§ **WORK ORDER**: Among the entries, which lines carry the string "agent"? Copy every one.

§ **DATA EXTRACT**:
==========
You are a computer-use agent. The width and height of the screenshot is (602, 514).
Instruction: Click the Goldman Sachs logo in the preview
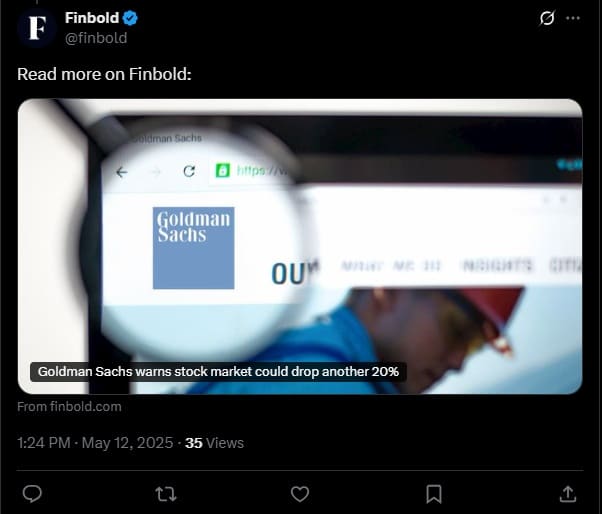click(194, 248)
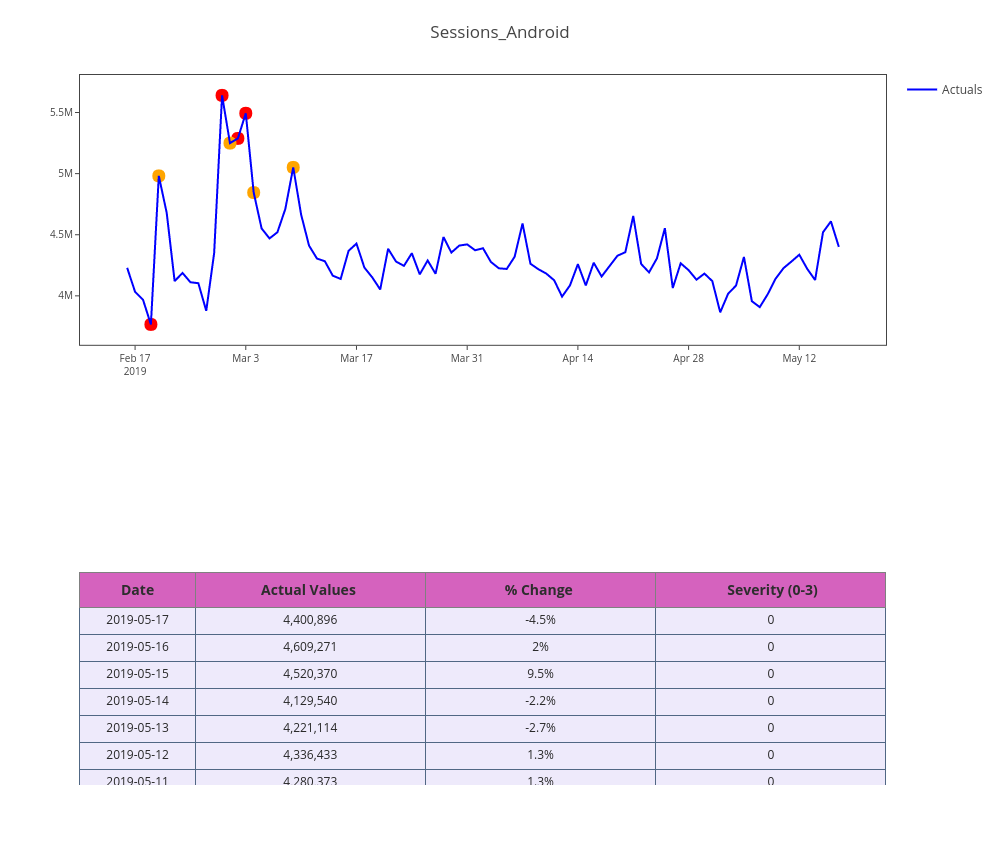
==========
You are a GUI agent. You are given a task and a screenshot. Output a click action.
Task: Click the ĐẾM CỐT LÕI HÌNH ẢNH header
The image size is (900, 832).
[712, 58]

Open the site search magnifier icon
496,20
==========
§ **EXPECTED OUTPUT**:
You are a computer-use agent. The width and height of the screenshot is (602, 514).
You are a GUI agent. You are given a task and a screenshot. Output a click action.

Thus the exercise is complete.